At the same time, some of the AI industry’s-starkest proponents have argued these very same energy intensive models may prove instrumental in helping scale-up renewable energy sources and develop technologies to counteract the most destructive aspects of climate change. Previous reports argue powerful AI models could improve the efficiency of oils and gas facilities by improving underground mapping. AI simulation modes, similarly could help engineers develop optimal designs for wind or solar plants that could bring down their cost and increase their desirability as an energy source. Microsoft, who partners with OpenAI, is reportedly already using generative AI tools to try and streamline the regulatory approval process for nuclear reactors. Those future reactors, in theory, would then be used to generate the electricity needed to quench its AI models' energy thirst.
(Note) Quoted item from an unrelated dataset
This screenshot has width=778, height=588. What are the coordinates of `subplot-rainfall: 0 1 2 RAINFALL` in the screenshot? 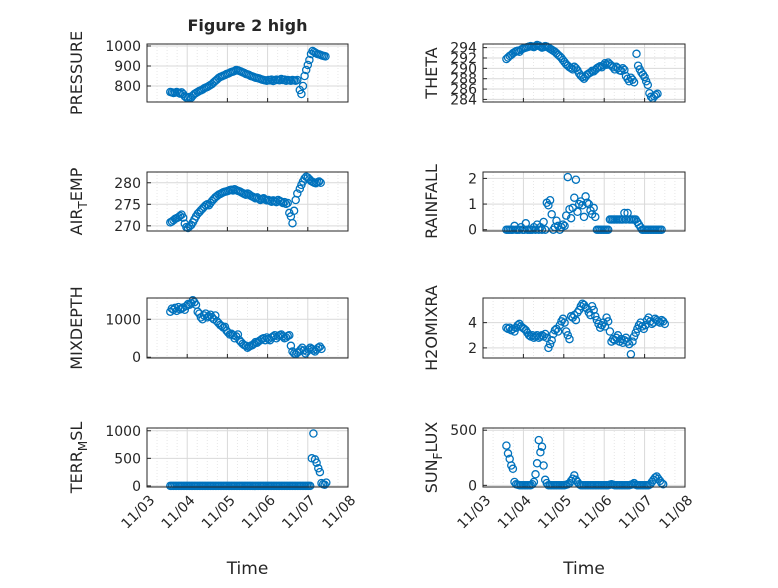 It's located at (554, 202).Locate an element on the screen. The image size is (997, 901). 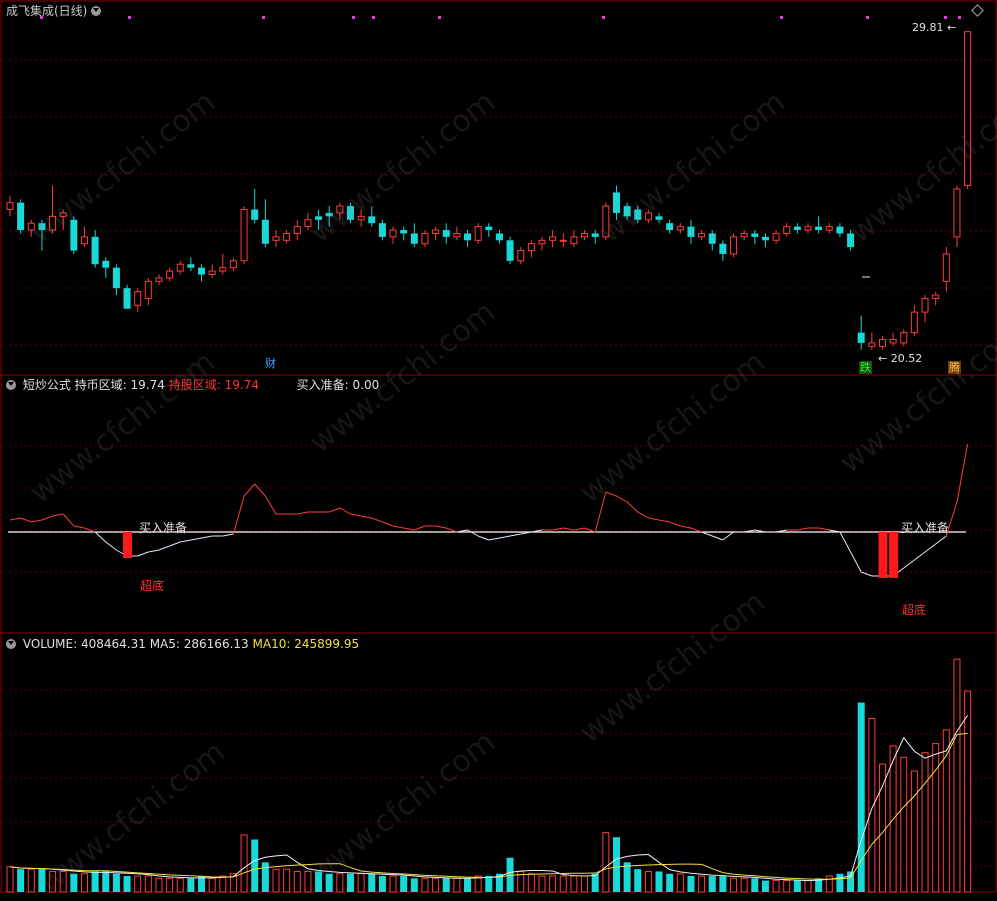
price-panel-header: 成飞集成(日线) is located at coordinates (55, 11).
Fossil-fuel powered AI prioritizes long-term optimism over current day climate realities 

The problem with those more optimistic outlooks is that they remain, for the time being at least, mostly hypothetical and severely lacking in real-word data. AI models may increase the efficiency and affordability of renewable resources long term, but they risk doing so by pushing down on the accelerator of non-renewable resources right now. And with energy demands surging in other industries outside of tech at the same time, these optimistic longer-term outlooks could serve to justify splurging on natural gas and goal in the short term. Underpinning all of this is a worsening climate outlook that the overwhelming majority of climate scientists and international organizations agree demands radical action to reduce emissions as soon as possible. Renewable energy sources are on the rise in the US but tech firms looking for easier available sources of electricity to power their next AI projects risk setting back that progress.